Marco Antonio Barrera vs. Manny Pacquiao, billed as Destined for Greatness, was a professional boxing match contested on November 15, 2003, for the lineal and The Ring featherweight championship.

==Background==
Following his victory over Naseem Hamed to win the lineal featherweight title in April 2001, Marco Antonio Barrera had made four successful defences, having added The Ring title in 2002 rematch with Erik Morales.

Meanwhile Manny Pacquiao, who had made four defences of the IBF super bantamweight belt he had won from Lehlo Ledwaba in June 2001, had spent the past year pursuing a fight with Barrera. His manager Rod Nazario saying "Pacquiao really wanted this fight. He has been asking for this one since last year but we didn’t push for it because we wanted them to come up first with the offer".

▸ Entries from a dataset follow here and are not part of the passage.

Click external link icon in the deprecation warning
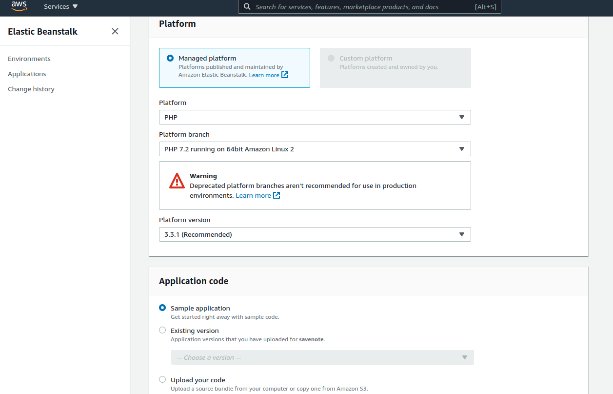The width and height of the screenshot is (613, 394). coord(277,195)
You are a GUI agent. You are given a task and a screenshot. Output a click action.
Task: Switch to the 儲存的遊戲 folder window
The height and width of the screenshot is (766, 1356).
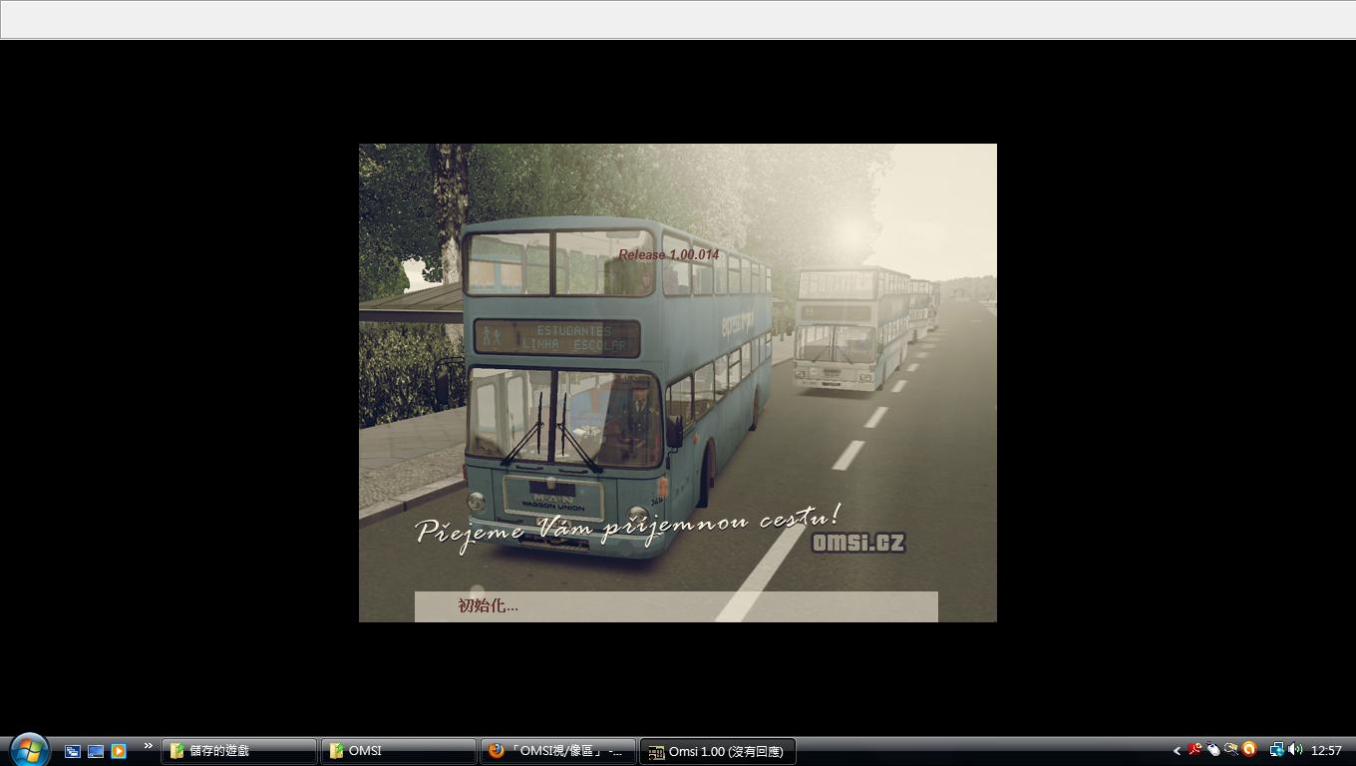pyautogui.click(x=239, y=751)
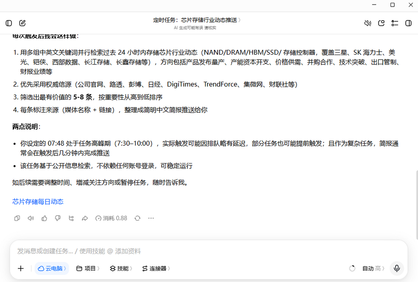The image size is (418, 282).
Task: Expand the 云电脑 selector
Action: (x=52, y=268)
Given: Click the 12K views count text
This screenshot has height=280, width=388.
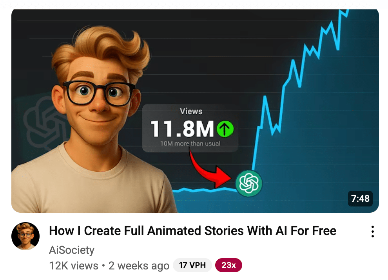Looking at the screenshot, I should pyautogui.click(x=74, y=266).
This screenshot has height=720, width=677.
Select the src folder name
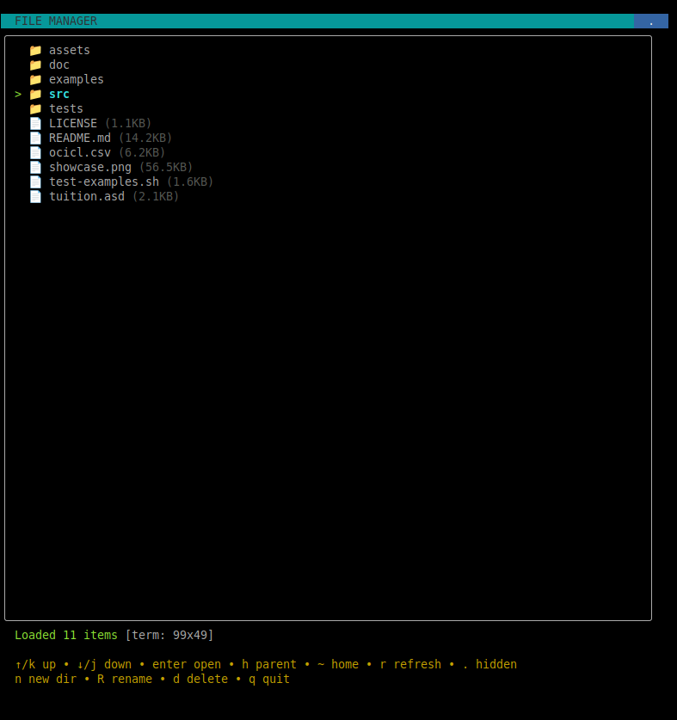point(59,95)
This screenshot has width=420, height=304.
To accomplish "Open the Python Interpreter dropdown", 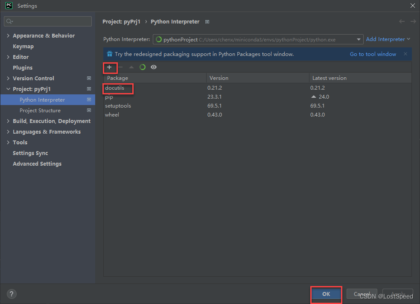I will (x=358, y=39).
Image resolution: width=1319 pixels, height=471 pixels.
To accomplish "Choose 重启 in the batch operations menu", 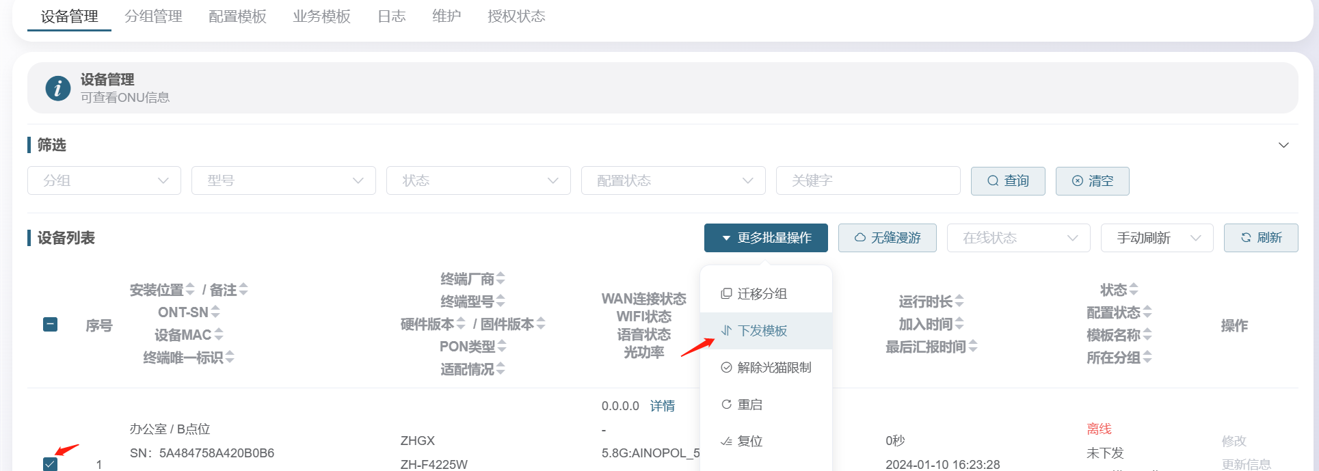I will [749, 405].
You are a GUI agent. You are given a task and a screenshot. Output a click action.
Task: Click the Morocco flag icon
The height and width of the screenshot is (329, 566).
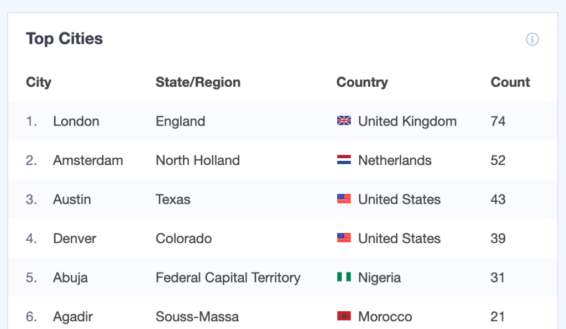(x=343, y=316)
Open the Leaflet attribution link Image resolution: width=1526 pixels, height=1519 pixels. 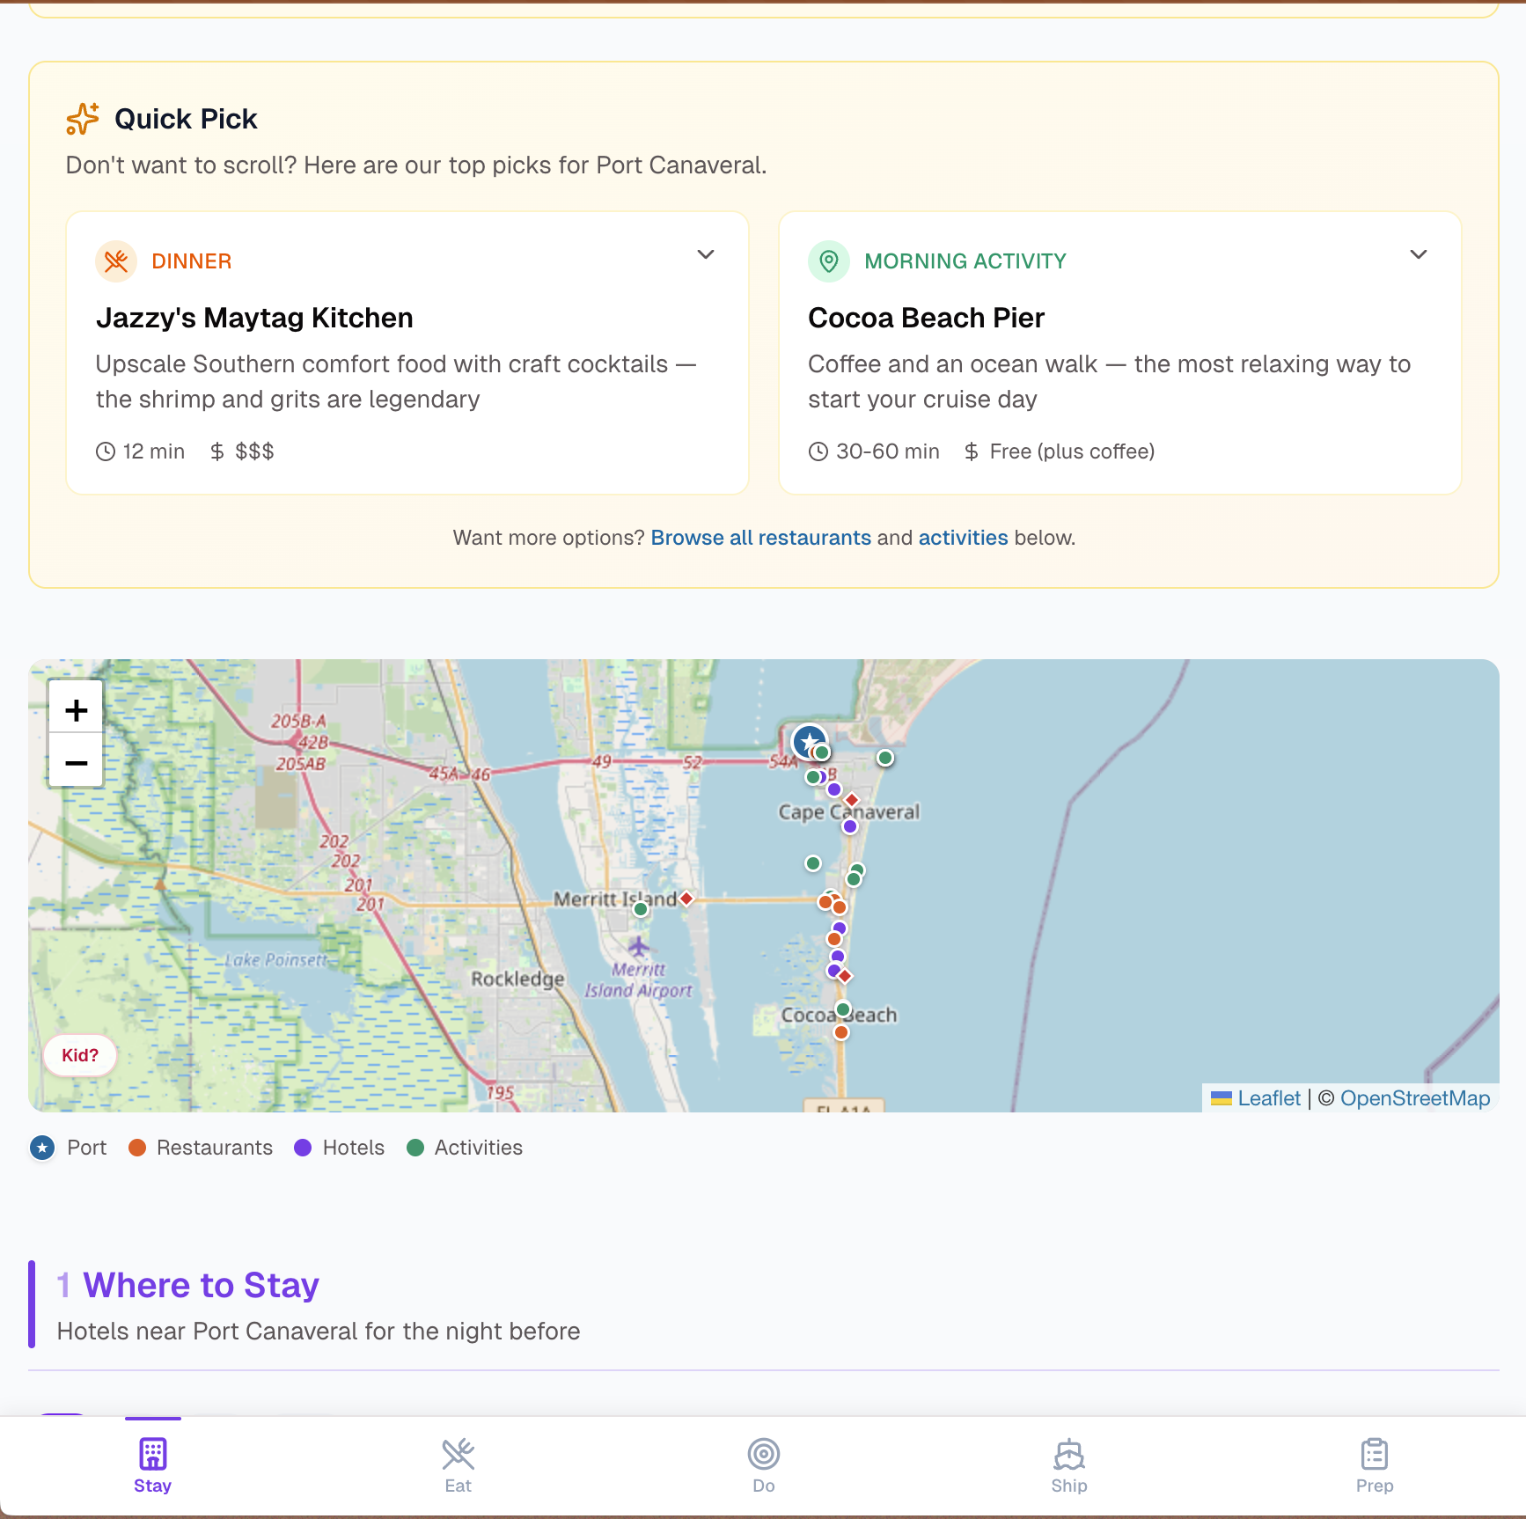coord(1268,1098)
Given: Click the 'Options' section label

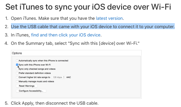Looking at the screenshot, I should pos(17,53).
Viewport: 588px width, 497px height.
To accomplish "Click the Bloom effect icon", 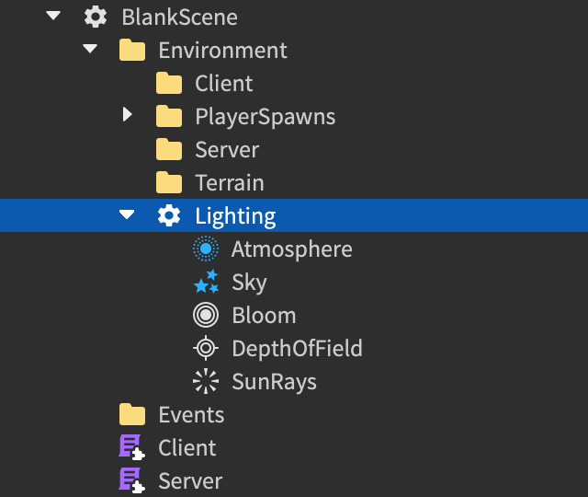I will pos(206,316).
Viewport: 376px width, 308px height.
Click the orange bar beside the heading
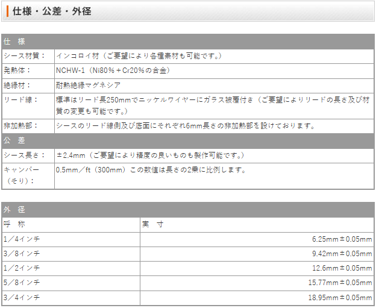7,11
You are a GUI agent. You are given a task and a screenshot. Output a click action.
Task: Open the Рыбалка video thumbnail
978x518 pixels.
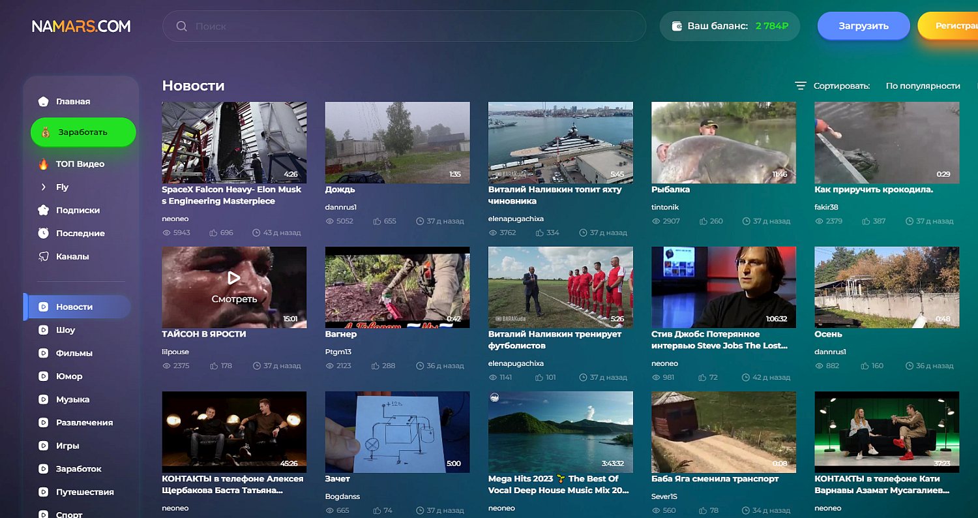(723, 142)
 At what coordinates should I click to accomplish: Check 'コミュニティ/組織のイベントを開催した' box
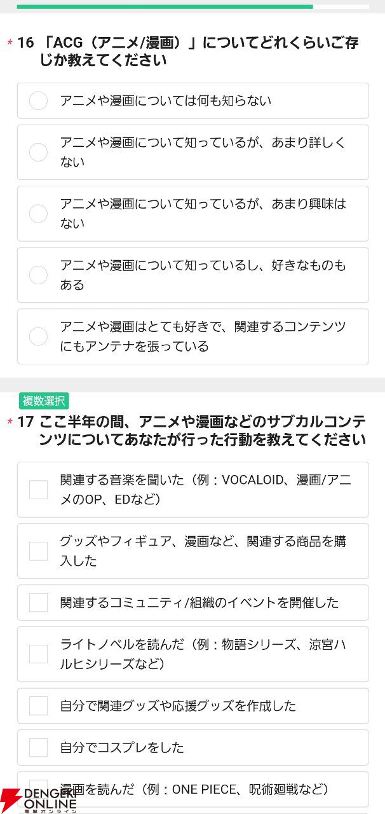(x=193, y=602)
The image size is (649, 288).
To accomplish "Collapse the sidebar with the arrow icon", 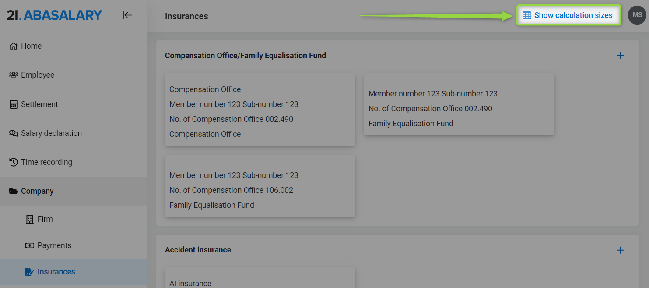I will coord(127,15).
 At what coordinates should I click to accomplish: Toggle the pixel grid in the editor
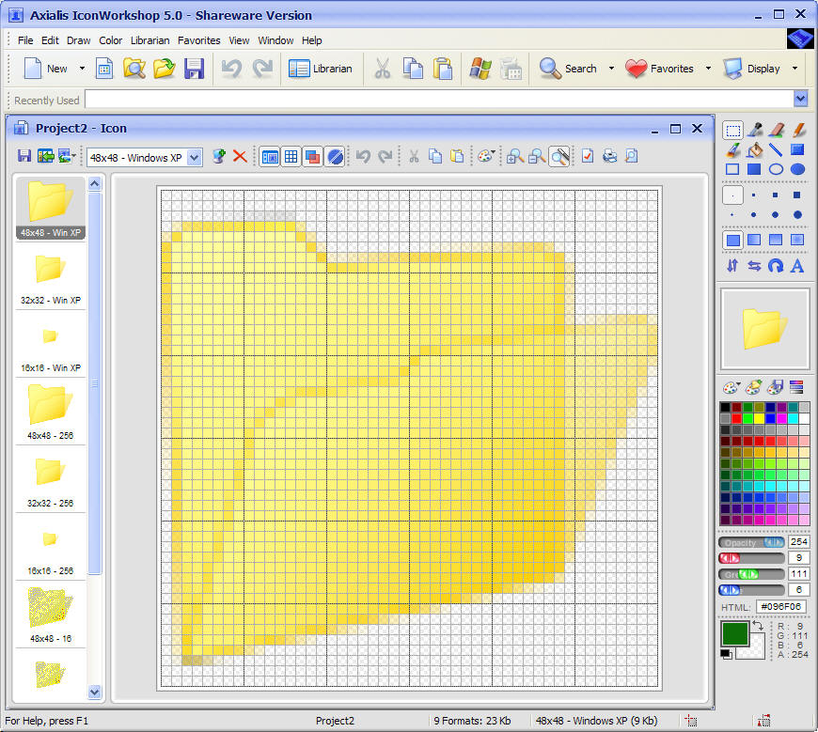tap(291, 156)
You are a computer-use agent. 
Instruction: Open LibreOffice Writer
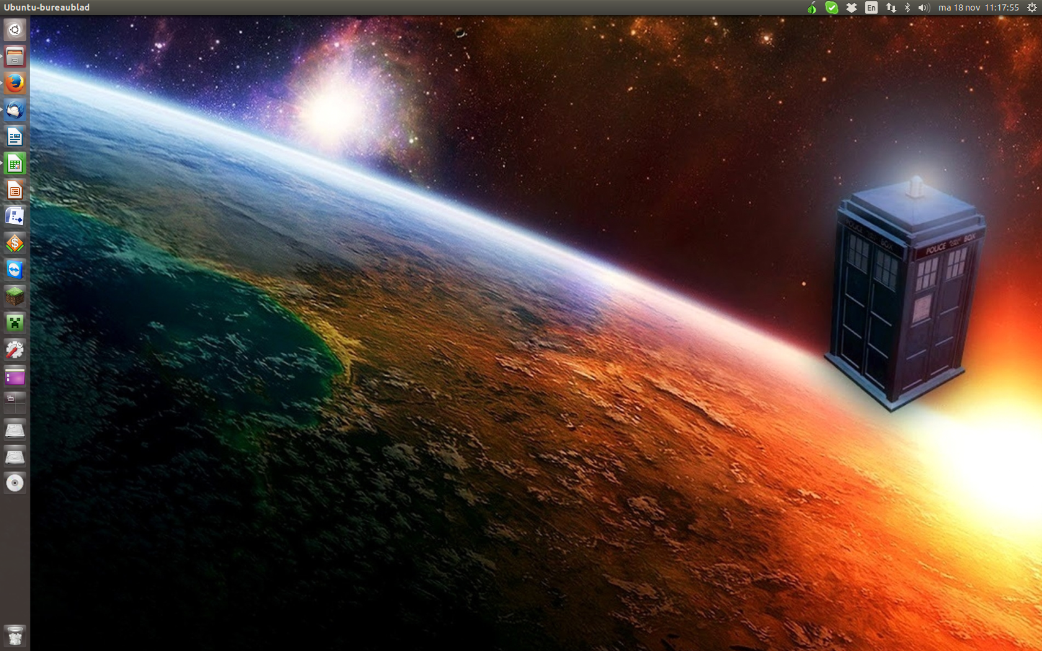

Barrera was a 3–1 favourite to win.

This was Barrera's first bout promoted by Golden Boy Promotions following his split with Forum Boxing.

==The fight==
Within the first 30 seconds of the bout, Pacquiao slipped to the canvas after Barrera had missed with a punch, which referee Laurence Cole incorrectly ruled as a knockdown. From the 2nd round onwards however Pacquiao was in control setting a fast pace in order to tire the champion, landing combinations to the body and head set up with his hard right jab. At the start of the 3rd, a straight left hand set Barrera down. He beat the count but Pacquiao would continue to dominate. A cut over Barrera's left eye opened up after an unintentional head butt in the 6th round, he would also be deducted a point in the 9th for hitting on the break. Pacquiao would drop Barrera for a second time in the 11th, he beat the count but later in the round he would be trapped on the ropes with the challenger landing a barrage of unanswered punches would prompted Barrera's corner to throw in the towel giving Pacquiao a TKO victory.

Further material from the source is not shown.